Portland affordable housing complex takes modular approach to green
By Christina Williams
Sustainable Business Oregon editor
Stuart Emmons, the Portland-based architect behind the Kah San Chako Haws project, said he hopes the design will change the way affordable housing is built in the future.
Portland saw its first modular housing development open its doors this week with the launch of the Kah San Chaco Haws apartment complex.
The development, which means "East House" in Chinook, is a LEED Gold-certified modular apartment complex designed to provide energy-efficient homes for Native Americans living in poverty.

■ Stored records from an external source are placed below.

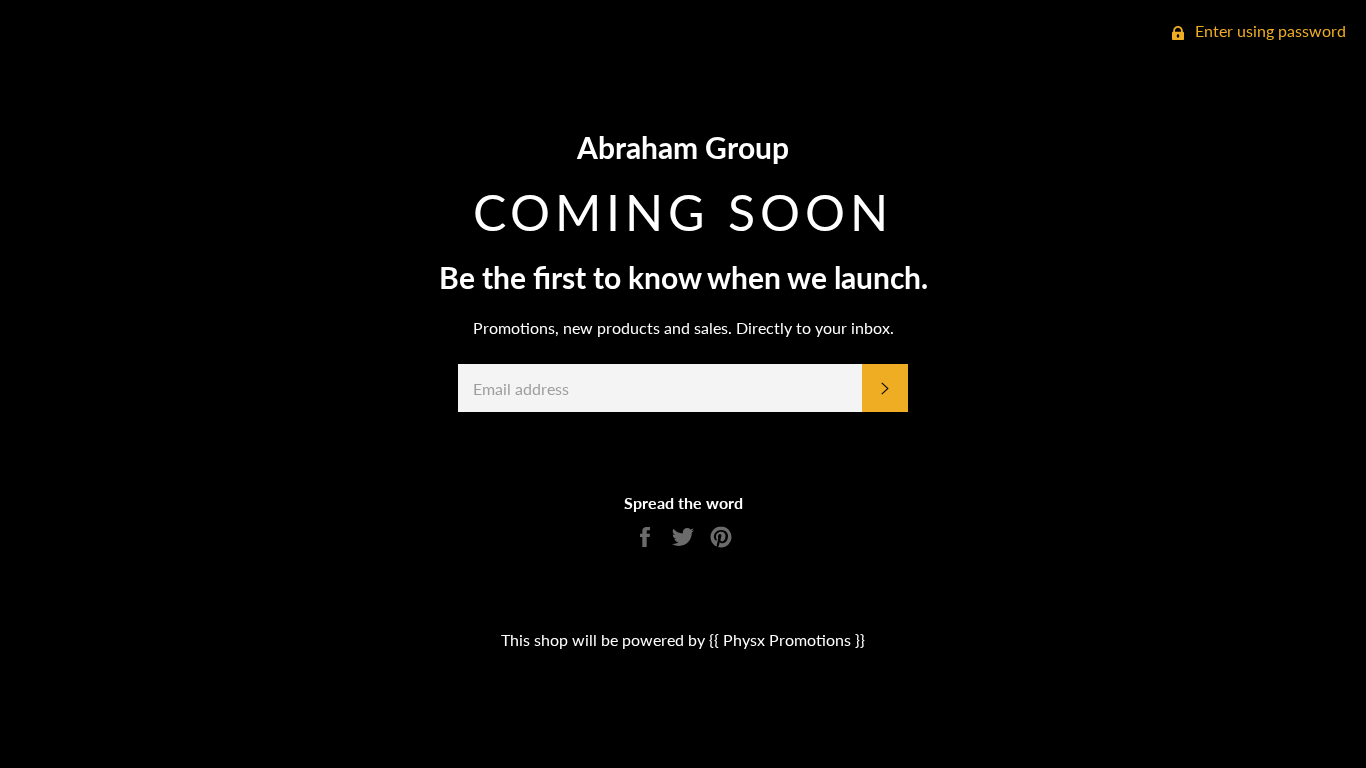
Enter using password (1268, 30)
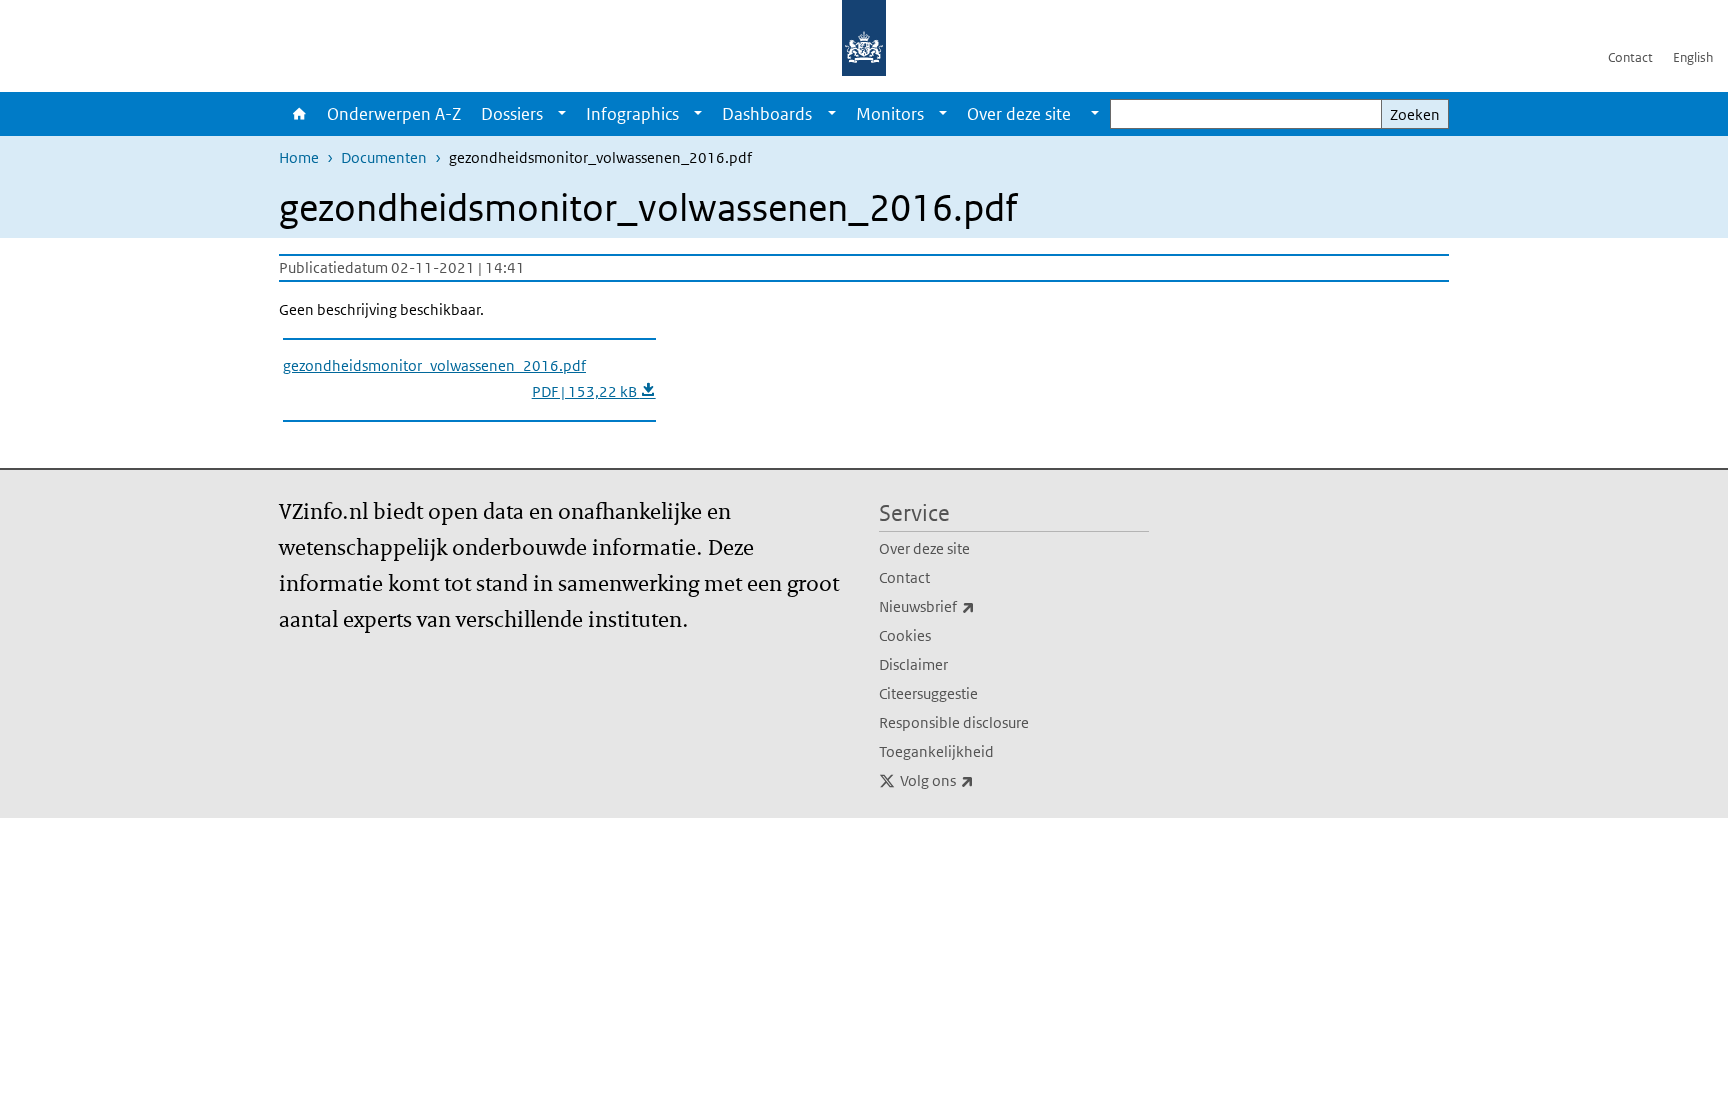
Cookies (905, 635)
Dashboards (767, 114)
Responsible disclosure (954, 722)
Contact (1630, 57)
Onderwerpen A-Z (394, 114)
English (1693, 57)
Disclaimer (913, 664)
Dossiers (512, 114)
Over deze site (924, 548)
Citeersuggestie (928, 693)
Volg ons (981, 780)
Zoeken (1415, 114)
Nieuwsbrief (971, 606)
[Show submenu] (562, 114)
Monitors (890, 114)
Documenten (384, 157)
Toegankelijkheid (936, 751)
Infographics (632, 114)
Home (298, 114)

"This is the first modular housing development that is made up of stacked modular units in an apartment style,” said Rey España, director of community development for the Native American Youth and Family Center, the organization that led the project.
Additional support came from the Portland Housing Bureau, Meyer Memorial Trust, Oregon Housing and Community Services and Capital Pacific Bank.
The nine-unit complex consists of three studio apartments, three one-bedroom apartments and three two-bedroom apartments. The units were built at Blazer Industries Inc. in Aumsville — the same company building the portable classroom units being designed at Portland State University.
The units are modular and stackable. The total length of time for design, securing permanent financing, permit acquisition, and construction was 13 months, compared to the 18 to 24 months that it takes for traditional stick-built, affordable housing complexes.